EXERCISE: Starting at the line that contains "The image size is (865, 818)." and ending at the final line of the entries below, write out each line exactly as it appears, but omit the pictures.

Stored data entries
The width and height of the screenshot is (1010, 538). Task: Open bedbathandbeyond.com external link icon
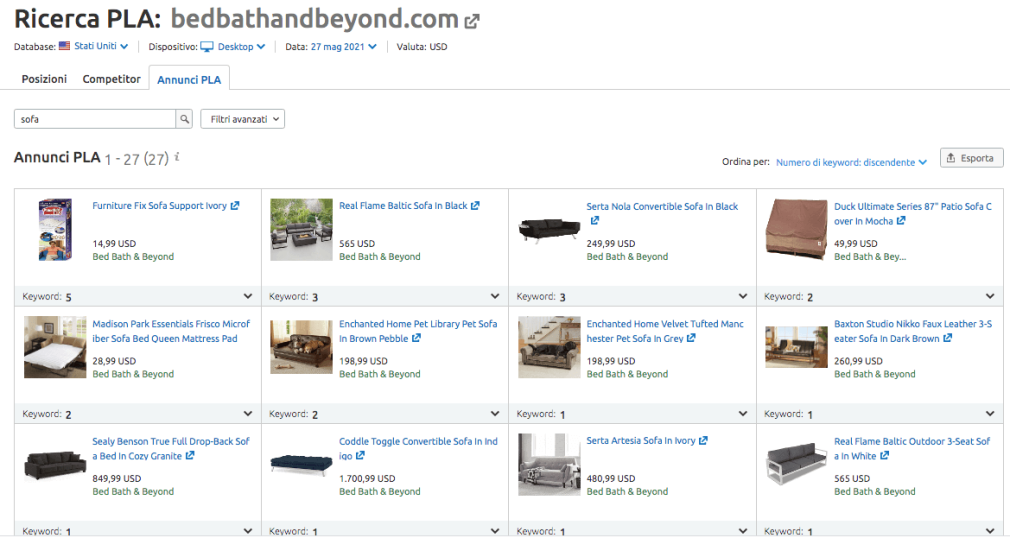pyautogui.click(x=472, y=21)
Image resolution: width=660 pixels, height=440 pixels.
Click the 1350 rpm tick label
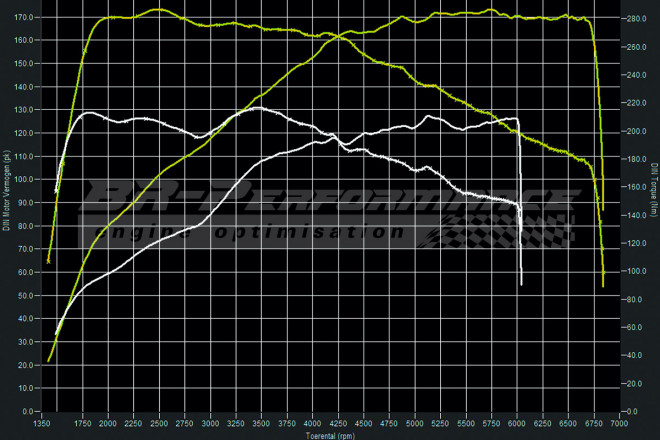[x=44, y=423]
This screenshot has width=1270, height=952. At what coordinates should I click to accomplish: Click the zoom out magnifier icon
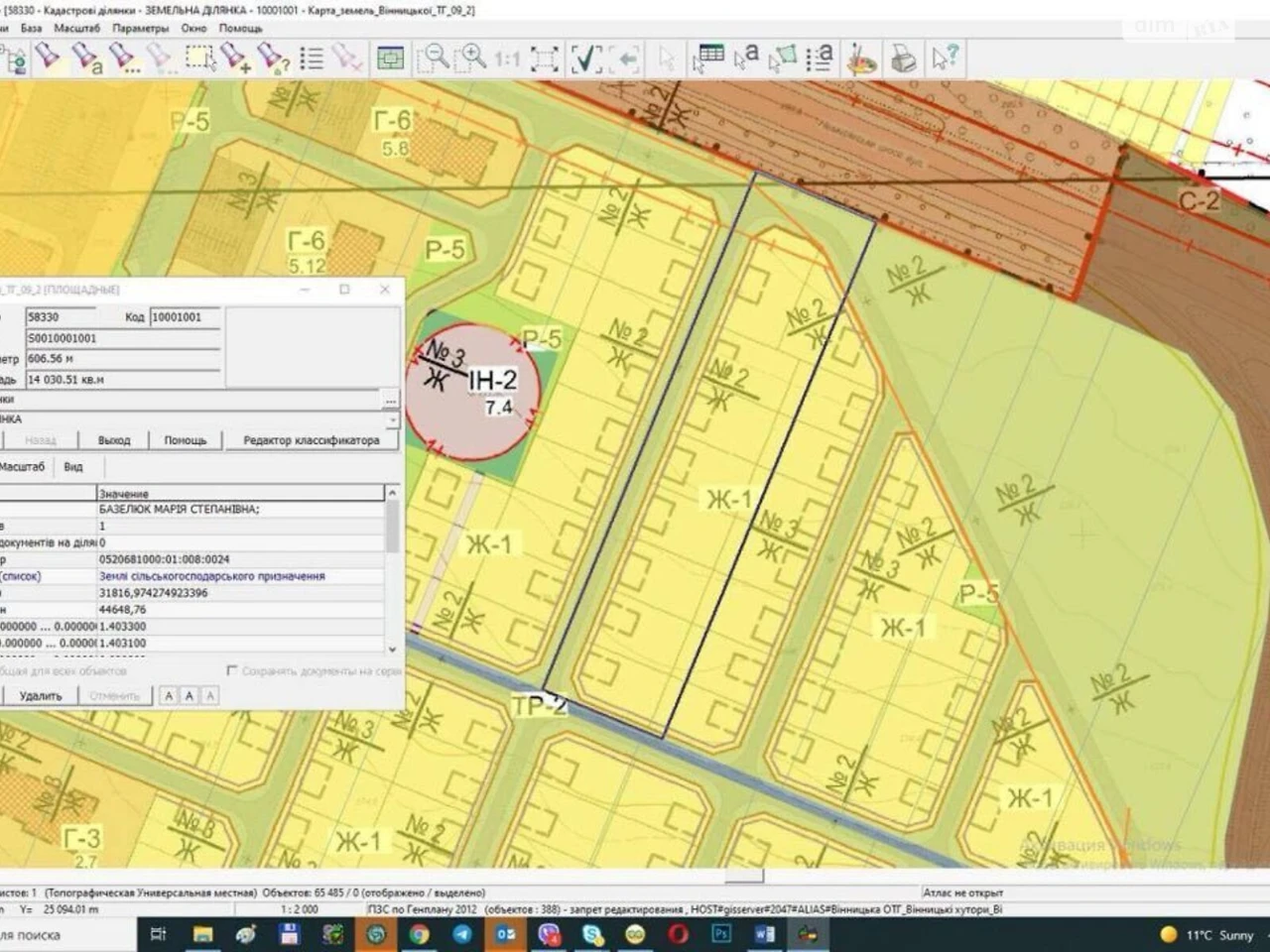point(433,58)
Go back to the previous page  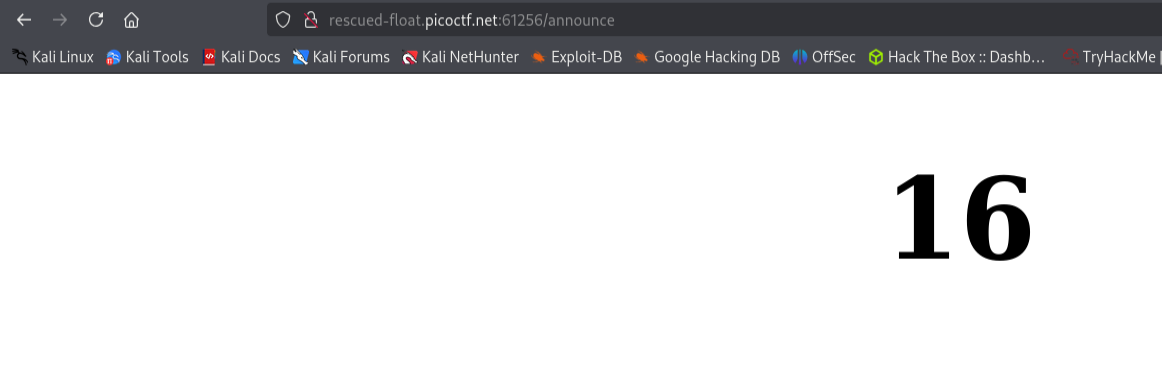click(x=24, y=20)
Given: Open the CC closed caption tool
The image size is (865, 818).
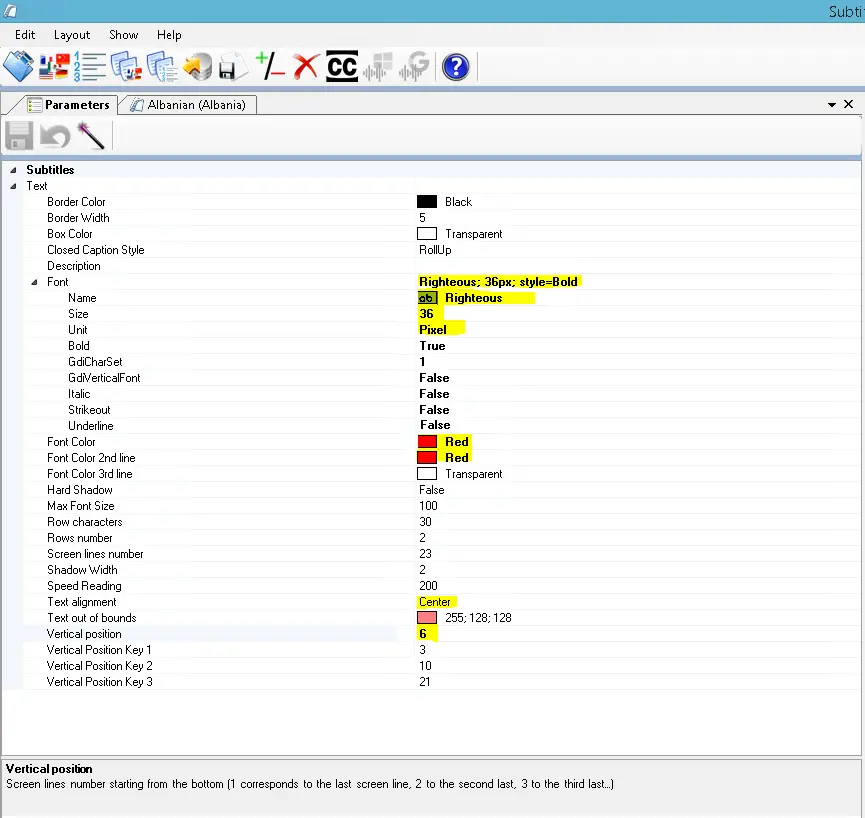Looking at the screenshot, I should [342, 67].
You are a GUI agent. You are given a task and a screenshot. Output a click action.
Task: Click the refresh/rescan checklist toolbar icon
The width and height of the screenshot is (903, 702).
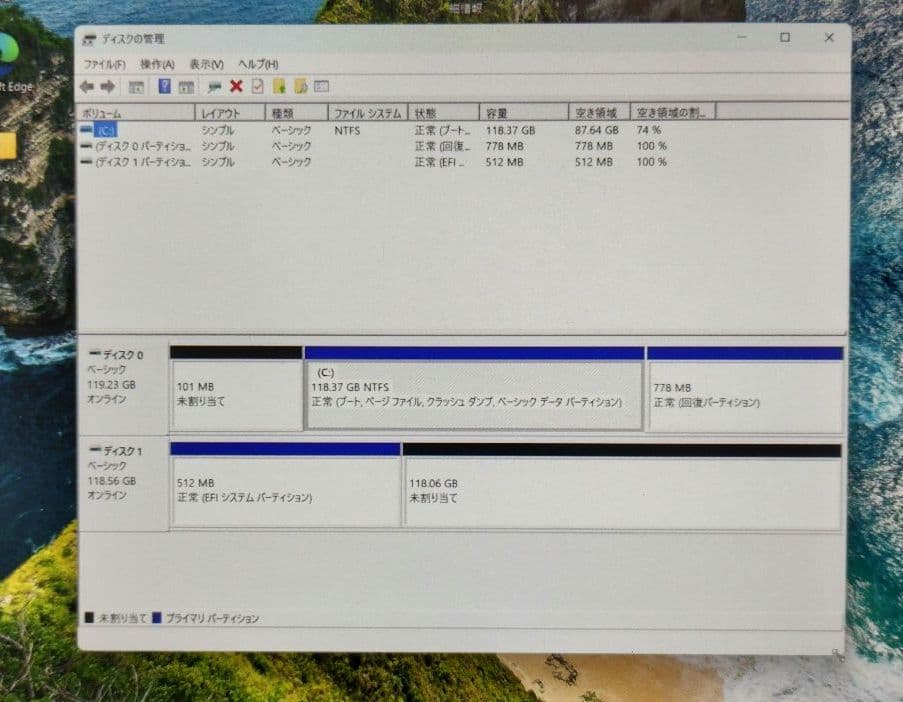(x=259, y=86)

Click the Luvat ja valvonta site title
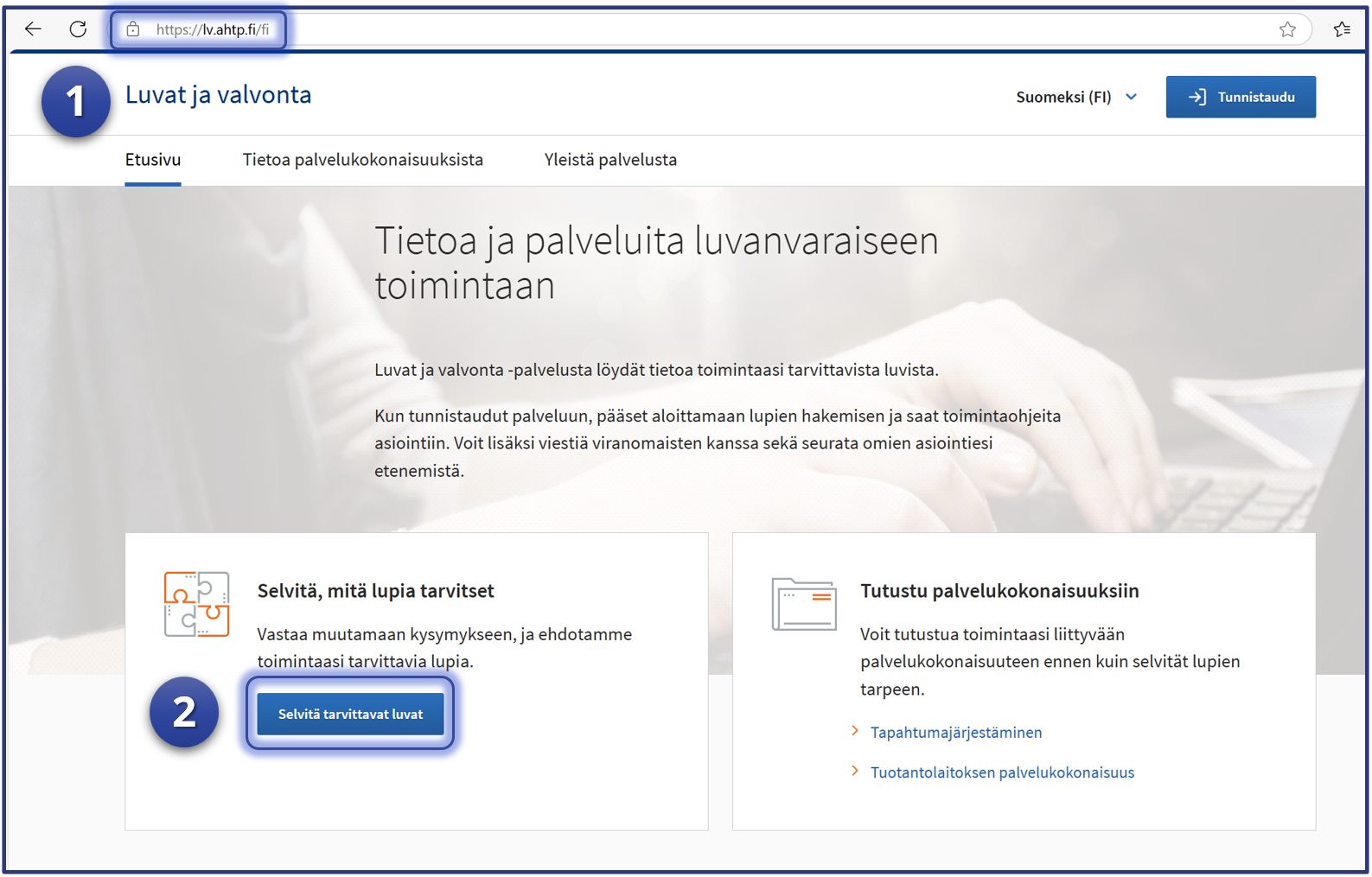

YOUR RESPONSE:
The image size is (865, 818).
Looking at the screenshot, I should [342, 67].
You are a GUI agent. You are given a task and a screenshot. Output a click action.
Task: Click the refresh/rescan checklist toolbar icon
The width and height of the screenshot is (903, 702).
(x=259, y=86)

Click the Luvat ja valvonta site title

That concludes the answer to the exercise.